[Questions]
1. Which facilities and spaces does Regional Plan Association suggest Rikers Island could house, according to the passage about Rikers Island? List every one.
2. Edit the stretch of the passage about Rikers Island from "Outside the classroom, architects" through "plaguing the island.", replacing "waterfront parks" with "riverside parks".

*** Source document Section Begins ***

Outside the classroom, architects pull from professional experience. “When New York announced it was closing Rikers, the first thing I wondered was what was going to be done with all that land,” said Ben Massey, principal of Benjamin Massey Architecture + Design. “This could be one of the last large urban planning opportunities in New York City.”
Massey, who practices in New York and New Orleans, draws inspiration from the batture in a post–Hurricane Katrina landscape. “We can dismantle, remediate, and relocate portions of Rikers to create new waterfront parks along the East River,” Massey suggested, adding that this would help treat the dangerous methane levels plaguing the island.
“These parks could double as flood resiliency projects with levees and storm water retention features,” Massey said. This approach could protect coastal areas of the Bronx, Queens, Brooklyn, and Staten Island susceptible to river flooding, as well as providing riverfront community parks in underserved neighborhoods.
Frank Greene, vice president and justice lead at STV, echoed Massey’s environmental approach. Greene referenced the demolition of Boston’s 19th-century Deer Island Prison, which was replaced with a new water treatment plant that cleaned up Boston Harbor. “The same story could be told of New York, where Rikers Island represents a valuable key to unlocking the potential of neighboring communities and improving social and environmental justice for New Yorkers,” Greene said.
The crucially located land could replace antiquated water treatment and peak power facilities along the East River, Greene continued. “Losing these plants will unlock the potential for the next wave of equitable and sustainable development for the South Bronx, Queens, and Brooklyn waterfronts, reducing air and water pollution.”
Regional Plan Association, a nonprofit planning agency that provides policy initiatives and recommends infrastructure investments to the city, suggests that Rikers Island house environmentally friendly energy and industrial complexes, as well as educational and recreational spaces. These would include a composting center, a wastewater treatment plant, and a waste-to-energy facility, as well as job training facilities, a public greenway, and a memorial to Rikers’ notorious past.
If city officials are looking for inspiration, Boston’s 19th-century Deer Island Prison (pictured) was replaced with a new water treatment plant that cleaned up Boston Harbor.
“Our idea is to replace the truck-truck waste transfer plants and the wastewater treatment plants, some that have been around since before World War II,” said Moses Gates, vice president for housing and neighborhood planning at RPA. “There are a lot of environmental justice issues surrounding these waterfront communities, especially in the Bronx. We could build new facilities on Rikers once the jail closes. Reducing the number of plants along the East River could reduce pollution levels and allow clean industry along the waterfront, improving the health of people in these communities.”
Architect and secretary of Architects/Designers/Planners for Social Responsibility Raphael Sperry feels that before any new design plans are implemented, the island’s history of trauma needs to be confronted. “I think the most important thing is to get people off Rikers and back into communities where their needs can be met in a compassionate and effective manner,” Sperry said. “If the city wants to sell Rikers Island, it can use that money to build restorative justice centers across the city.”
With the closing slated for 2028, reimagining Rikers is at the forefront of many architects’ minds. Not only are they inventing ways to repurpose the land for the good of the city, but they are also celebrating the transformation of the infamous island that is long overdue.

*** Source document Section Ends ***
*** Extracted material Section Begins ***

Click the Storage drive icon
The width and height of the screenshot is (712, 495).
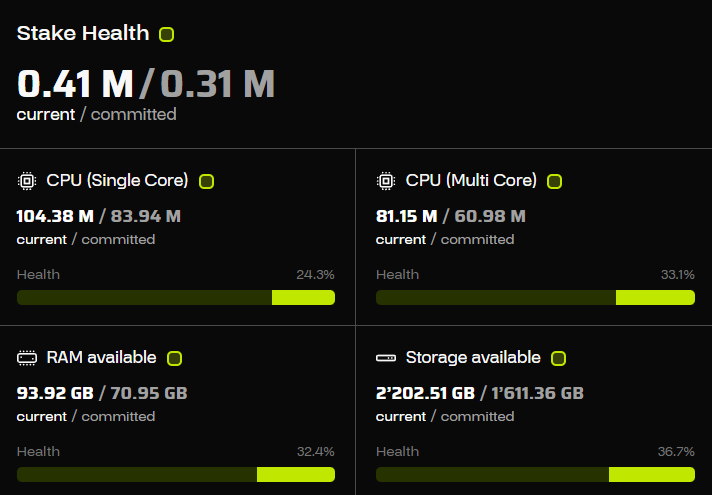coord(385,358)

*** Extracted material Section Ends ***
*** Extracted material Section Begins ***

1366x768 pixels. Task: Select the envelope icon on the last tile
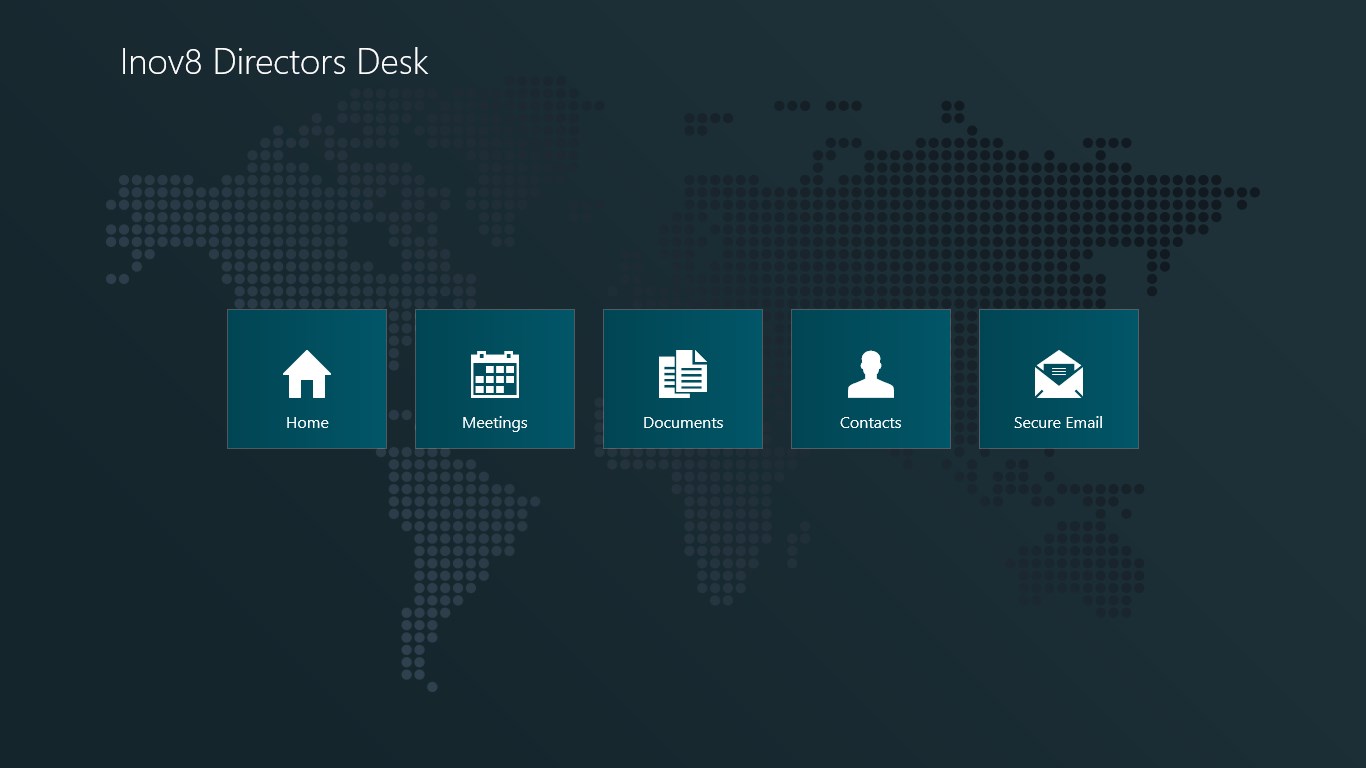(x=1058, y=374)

*** Extracted material Section Ends ***

[Your written answers]
1.
- A composting center
- A wastewater treatment plant
- A waste-to-energy facility
- Job training facilities
- A public greenway
- A memorial to Rikers' notorious past

2.
Outside the classroom, architects pull from professional experience. “When New York announced it was closing Rikers, the first thing I wondered was what was going to be done with all that land,” said Ben Massey, principal of Benjamin Massey Architecture + Design. “This could be one of the last large urban planning opportunities in New York City.”
Massey, who practices in New York and New Orleans, draws inspiration from the batture in a post–Hurricane Katrina landscape. “We can dismantle, remediate, and relocate portions of Rikers to create new riverside parks along the East River,” Massey suggested, adding that this would help treat the dangerous methane levels plaguing the island.